Les parties s'accordent pour dire que la procédure collective ouverte à l'égard de la banque et la régularité de la désignation de DIA comme administrateur judiciaire sont soumises au droit russe, dont les parties présentent à la cour les dispositions applicables.

En revanche, les appelants soutiennent que la question de l'opposabilité ou de l'inopposabilité des pouvoirs, sur le territoire français, du liquidateur étranger à défaut d'exequatur de la décision de faillite étrangère est régie par le droit international privé français.

Selon les appelants :

-les règles relatives à la désignation de l'administrateur judiciaire sont fixées par les articles 15 alinéa 3,17 alinéas 1 et 2, 223 alinéa 2 et 270 alinéas 4 et 5 du code de procédure commerciale de la fédération de Russie, et elles instaurent la collégialité.

-les règles relatives à la durée de la procédure d'insolvabilité sont fixées par la loi fédérale du 26 octobre 2002, et en particulier, par l'article 124 de cette loi,

-les règles fixant la sanction de l'irrégularité des décisions de nomination et de prorogation des pouvoirs de l'administrateur judiciaire reposent sur l'article 129 alinéa de la loi fédérale du 26 octobre 2000, l'article 32 de la loi sur la faillite et l'article 189. 58 de cette loi.

» **Consigne 1**:
Répondez à ces questions sur l'extrait :
(a) À quel droit les parties s'accordent-elles à soumettre la procédure collective ouverte à l'égard de la banque ?
(b) Selon les appelants, quel droit régit l'opposabilité, sur le territoire français, des pouvoirs du liquidateur étranger à défaut d'exequatur ?
(c) D'après les appelants, quelle loi fixe les règles relatives à la durée de la procédure d'insolvabilité ?
Les données n'ont aucun rapport avec l'extrait.

» **Données**:
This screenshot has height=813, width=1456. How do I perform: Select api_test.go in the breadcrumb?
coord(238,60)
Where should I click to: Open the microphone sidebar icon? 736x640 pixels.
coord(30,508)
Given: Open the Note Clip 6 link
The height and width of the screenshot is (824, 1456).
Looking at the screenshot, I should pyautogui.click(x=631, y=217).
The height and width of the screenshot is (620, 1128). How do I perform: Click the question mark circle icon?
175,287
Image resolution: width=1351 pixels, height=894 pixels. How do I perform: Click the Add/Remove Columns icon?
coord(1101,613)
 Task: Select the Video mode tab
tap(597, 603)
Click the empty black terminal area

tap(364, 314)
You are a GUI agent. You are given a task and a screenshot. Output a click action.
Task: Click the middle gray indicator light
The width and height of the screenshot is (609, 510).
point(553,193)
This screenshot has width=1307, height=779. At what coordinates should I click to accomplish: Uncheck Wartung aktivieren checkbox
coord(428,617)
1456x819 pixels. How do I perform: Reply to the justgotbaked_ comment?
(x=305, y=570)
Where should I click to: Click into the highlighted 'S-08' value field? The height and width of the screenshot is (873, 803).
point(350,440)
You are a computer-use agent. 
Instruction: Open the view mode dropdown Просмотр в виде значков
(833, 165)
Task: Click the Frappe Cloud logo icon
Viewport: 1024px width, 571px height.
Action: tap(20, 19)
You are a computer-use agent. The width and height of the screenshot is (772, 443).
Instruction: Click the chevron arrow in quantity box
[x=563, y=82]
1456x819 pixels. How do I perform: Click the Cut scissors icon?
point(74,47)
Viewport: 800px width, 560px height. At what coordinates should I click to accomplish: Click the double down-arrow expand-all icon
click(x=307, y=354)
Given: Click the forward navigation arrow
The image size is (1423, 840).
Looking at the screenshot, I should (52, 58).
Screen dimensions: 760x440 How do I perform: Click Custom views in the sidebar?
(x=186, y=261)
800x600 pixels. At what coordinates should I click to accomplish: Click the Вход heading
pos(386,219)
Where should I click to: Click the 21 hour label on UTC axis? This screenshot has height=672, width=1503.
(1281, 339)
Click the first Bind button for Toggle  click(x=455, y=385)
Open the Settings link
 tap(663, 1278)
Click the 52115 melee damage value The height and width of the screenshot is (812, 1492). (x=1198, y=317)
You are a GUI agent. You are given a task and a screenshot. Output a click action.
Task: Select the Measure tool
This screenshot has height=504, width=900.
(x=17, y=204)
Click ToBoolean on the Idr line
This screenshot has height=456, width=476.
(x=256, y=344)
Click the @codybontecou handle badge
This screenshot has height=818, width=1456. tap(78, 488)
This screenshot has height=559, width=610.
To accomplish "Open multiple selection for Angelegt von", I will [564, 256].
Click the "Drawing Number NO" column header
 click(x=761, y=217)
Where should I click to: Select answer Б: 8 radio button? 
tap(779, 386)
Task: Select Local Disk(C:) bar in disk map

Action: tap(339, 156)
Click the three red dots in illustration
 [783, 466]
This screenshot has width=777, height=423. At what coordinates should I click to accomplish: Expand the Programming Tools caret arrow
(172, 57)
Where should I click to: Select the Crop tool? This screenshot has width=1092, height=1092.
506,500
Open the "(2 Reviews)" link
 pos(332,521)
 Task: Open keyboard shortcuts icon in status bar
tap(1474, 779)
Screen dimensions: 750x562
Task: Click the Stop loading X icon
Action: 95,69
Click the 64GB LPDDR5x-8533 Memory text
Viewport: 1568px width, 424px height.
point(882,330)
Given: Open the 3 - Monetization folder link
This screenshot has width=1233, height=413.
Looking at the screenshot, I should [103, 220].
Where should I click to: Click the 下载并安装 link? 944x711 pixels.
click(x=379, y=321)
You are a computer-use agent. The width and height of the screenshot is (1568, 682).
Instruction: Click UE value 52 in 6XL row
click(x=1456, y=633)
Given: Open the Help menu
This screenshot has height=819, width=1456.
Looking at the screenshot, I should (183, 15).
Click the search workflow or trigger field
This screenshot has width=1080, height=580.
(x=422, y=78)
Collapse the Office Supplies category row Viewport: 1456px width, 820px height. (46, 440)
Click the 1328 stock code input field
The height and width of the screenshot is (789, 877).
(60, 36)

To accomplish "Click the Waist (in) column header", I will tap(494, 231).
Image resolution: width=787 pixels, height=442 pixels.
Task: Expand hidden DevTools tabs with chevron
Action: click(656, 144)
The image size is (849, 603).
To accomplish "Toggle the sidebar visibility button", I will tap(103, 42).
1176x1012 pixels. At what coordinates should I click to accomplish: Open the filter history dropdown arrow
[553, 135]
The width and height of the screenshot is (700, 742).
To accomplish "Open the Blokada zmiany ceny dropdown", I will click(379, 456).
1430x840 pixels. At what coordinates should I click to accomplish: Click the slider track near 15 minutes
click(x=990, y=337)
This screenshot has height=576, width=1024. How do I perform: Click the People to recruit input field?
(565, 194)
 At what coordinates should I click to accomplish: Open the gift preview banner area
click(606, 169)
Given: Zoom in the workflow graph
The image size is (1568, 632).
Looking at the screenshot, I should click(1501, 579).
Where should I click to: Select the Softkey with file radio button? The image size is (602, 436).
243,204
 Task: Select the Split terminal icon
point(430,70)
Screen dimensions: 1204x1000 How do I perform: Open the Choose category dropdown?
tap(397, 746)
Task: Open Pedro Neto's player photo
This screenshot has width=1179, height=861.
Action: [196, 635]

» **Consigne 2**: Dans les données, reprenez les lignes qui vont de celle contenant « Screen dimensions: 1204x1000 », incluse, jusqu'à la fin des données. Remplacez-y « Choose category » par « Pick category » sans rien changer d'autre et ne donnez que ces lignes.

» **Réponse attendue 1**:
(a) Au droit russe.
(b) Le droit international privé français.
(c) La loi fédérale du 26 octobre 2002, en particulier son article 124.

» **Réponse attendue 2**:
Screen dimensions: 1204x1000 How do I perform: Open the Pick category dropdown?
tap(397, 746)
Task: Open Pedro Neto's player photo
This screenshot has width=1179, height=861.
Action: [196, 635]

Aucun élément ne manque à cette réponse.